=== Direction a ===
Summarize the text on counting tuple co-occurrences in two sentences.

Python calculate co-occurrence of tuples in list of lists of tuples

I have a big list of lists of tuples like
actions = [ [('d', 'r'), ... ('c', 'e'),('', 'e')],
[('r', 'e'), ... ('c', 'e'),('d', 'r')],
... ,
[('a', 'b'), ... ('c', 'e'),('c', 'h')]
]
and i want to find the co-occurrences of the tuples.
I have tried the sugestions from this question but the accepted answer is just too slow. For example in a list with 1494 list of tuple, the resulting dictionary size is 18225703 and took hours to run for 2 tuple co-occurence. So plain permutation and counting doesn't seem to be the answer since i have a bigger list.
I expect the output to somewhat extract the most common pairs (2) or more (3,4,5 at most) tuples that co-occur the most. Using the previous list as example:
('c', 'e'),('d', 'r')
would a common co-occurence when searching for pairs since they co-occur frequently. Is there an efficient method to achieve this?
I think there is no hope for a faster algorithm: you have to compute the combinations to count them. However, if there is threshold of co-occurrences under which you are not interested, you can rty to reduce the complexity of the algorithm. In both cases, there is a hope for less space complexity.
Let's take a small example:
>>> actions = [[('d', 'r'), ('c', 'e'),('', 'e')],
... [('r', 'e'), ('c', 'e'),('d', 'r')],
... [('a', 'b'), ('c', 'e'),('c', 'h')]]
General answer
This answer is probably the best for a large list of lists, but you can avoid creating intermediary lists. First, create an iterable on all present pairs of elements (elements are pairs too in your case, but that doesn't matter):
>>> import itertools
>>> it = itertools.chain.from_iterable(itertools.combinations(pair_list, 2) for pair_list in actions)

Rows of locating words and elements
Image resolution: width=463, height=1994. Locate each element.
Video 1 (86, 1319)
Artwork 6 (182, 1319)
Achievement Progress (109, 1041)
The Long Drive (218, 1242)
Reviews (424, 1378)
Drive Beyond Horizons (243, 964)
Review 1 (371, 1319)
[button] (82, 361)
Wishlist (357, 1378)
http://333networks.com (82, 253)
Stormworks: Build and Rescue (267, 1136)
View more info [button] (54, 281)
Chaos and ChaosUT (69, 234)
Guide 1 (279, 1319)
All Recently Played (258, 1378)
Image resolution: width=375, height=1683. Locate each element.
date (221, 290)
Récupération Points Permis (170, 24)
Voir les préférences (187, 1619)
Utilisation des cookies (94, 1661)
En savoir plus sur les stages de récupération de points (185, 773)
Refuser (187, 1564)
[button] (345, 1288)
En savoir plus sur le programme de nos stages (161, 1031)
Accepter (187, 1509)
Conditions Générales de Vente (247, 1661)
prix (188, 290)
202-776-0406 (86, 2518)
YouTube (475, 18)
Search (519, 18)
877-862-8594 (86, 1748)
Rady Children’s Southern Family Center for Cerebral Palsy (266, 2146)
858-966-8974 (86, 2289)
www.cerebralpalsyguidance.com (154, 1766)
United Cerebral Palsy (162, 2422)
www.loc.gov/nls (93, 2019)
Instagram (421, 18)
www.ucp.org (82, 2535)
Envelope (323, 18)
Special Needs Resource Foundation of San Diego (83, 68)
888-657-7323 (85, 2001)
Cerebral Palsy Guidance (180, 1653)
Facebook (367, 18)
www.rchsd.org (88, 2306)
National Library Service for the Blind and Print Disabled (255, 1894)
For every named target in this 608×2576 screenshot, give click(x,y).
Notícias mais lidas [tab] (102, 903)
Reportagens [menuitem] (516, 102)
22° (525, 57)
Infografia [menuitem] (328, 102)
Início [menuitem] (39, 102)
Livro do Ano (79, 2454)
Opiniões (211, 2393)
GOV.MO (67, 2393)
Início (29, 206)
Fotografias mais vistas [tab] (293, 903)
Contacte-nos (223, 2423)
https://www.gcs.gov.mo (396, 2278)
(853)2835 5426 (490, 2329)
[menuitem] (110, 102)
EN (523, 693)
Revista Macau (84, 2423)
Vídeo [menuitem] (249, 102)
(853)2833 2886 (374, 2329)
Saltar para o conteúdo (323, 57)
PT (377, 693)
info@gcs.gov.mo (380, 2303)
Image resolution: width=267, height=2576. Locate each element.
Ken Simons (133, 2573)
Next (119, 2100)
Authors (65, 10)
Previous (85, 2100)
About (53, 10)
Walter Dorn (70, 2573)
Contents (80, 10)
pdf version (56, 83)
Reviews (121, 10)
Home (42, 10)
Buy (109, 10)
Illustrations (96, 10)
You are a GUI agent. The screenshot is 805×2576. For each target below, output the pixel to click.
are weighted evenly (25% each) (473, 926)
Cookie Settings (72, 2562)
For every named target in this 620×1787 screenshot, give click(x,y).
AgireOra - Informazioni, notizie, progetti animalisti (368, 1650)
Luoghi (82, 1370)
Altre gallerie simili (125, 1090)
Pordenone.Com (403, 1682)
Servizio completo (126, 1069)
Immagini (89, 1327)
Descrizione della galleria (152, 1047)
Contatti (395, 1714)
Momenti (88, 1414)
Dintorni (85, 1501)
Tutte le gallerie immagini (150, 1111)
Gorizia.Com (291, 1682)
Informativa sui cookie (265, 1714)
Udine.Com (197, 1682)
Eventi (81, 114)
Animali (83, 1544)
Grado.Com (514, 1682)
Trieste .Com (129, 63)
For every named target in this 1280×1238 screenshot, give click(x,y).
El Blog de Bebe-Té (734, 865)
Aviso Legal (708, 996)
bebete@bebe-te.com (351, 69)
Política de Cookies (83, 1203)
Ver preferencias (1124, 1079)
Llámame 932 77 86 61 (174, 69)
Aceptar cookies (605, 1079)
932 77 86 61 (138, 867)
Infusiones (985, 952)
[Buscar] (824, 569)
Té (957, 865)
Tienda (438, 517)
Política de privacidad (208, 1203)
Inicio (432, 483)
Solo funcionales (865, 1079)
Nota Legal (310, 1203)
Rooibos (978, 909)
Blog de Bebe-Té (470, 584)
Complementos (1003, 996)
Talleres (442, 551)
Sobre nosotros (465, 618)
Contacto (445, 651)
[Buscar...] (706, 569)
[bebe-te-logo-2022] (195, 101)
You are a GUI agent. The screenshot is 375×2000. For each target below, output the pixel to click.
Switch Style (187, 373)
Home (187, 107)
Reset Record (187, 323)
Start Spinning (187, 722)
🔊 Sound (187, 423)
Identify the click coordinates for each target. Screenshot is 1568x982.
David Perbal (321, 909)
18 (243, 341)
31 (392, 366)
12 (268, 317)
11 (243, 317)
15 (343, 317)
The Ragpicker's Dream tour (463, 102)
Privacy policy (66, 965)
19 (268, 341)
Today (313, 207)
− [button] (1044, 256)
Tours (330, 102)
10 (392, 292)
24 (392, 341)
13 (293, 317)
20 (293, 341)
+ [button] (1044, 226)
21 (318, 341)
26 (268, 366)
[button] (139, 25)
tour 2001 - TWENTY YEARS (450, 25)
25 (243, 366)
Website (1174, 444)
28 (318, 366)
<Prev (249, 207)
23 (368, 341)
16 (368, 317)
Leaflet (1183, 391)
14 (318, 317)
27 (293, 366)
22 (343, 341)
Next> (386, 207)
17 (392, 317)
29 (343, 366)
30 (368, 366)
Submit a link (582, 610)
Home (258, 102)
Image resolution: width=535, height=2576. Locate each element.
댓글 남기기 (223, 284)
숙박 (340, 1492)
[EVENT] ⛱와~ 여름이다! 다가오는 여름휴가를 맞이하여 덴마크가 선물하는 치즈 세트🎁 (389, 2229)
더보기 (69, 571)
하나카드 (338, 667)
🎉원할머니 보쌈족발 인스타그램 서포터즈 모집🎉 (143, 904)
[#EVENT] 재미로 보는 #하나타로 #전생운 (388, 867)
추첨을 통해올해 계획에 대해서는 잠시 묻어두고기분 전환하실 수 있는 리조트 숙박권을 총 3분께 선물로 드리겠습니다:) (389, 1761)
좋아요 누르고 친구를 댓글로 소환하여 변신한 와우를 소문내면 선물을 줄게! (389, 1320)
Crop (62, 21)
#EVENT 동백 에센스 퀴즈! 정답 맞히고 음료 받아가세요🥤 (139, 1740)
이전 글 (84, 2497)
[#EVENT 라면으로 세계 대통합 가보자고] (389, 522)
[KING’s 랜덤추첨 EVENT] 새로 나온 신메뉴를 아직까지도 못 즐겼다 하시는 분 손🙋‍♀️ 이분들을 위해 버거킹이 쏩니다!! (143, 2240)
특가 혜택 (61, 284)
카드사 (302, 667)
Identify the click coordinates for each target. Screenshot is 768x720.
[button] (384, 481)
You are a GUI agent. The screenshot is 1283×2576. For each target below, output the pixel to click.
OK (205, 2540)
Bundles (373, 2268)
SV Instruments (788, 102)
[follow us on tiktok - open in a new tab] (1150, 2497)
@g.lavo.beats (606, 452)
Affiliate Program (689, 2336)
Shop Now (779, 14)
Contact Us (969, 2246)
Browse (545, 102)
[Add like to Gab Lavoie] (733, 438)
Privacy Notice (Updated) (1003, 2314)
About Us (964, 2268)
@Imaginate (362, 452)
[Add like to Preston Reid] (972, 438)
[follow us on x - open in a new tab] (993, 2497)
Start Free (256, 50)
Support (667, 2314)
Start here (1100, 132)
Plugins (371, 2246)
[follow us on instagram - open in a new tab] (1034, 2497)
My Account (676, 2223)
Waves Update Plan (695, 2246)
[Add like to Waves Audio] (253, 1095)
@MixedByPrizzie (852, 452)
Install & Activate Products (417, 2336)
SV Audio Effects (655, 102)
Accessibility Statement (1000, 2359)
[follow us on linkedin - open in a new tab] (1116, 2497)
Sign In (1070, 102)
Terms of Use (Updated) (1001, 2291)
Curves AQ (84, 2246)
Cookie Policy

=== Direction b ===
In the rows, take the part that opens with the line containing "Opiniões (211, 2393)" and closes with the line containing "(853)2833 2886 (374, 2329)", and write those lines out again with every coordinate raised by 71.

=== Worked answer a ===
The asker has a large list of lists of tuples and wants to find the pairs, or groups of up to five tuples, that co-occur most often, because the accepted answer to an earlier question took hours on a list of 1494 lists. The reply says a faster algorithm is unlikely because the combinations must be computed to count them, though a threshold could reduce complexity, and intermediary lists can be avoided by chaining itertools combinations.

=== Worked answer b ===
Opiniões (282, 2464)
GOV.MO (138, 2464)
Início (100, 277)
Fotografias mais vistas [tab] (364, 974)
Contacte-nos (294, 2494)
https://www.gcs.gov.mo (467, 2349)
(853)2835 5426 (561, 2400)
[menuitem] (181, 173)
EN (594, 764)
Revista Macau (155, 2494)
Vídeo [menuitem] (320, 173)
(853)2833 2886 (445, 2400)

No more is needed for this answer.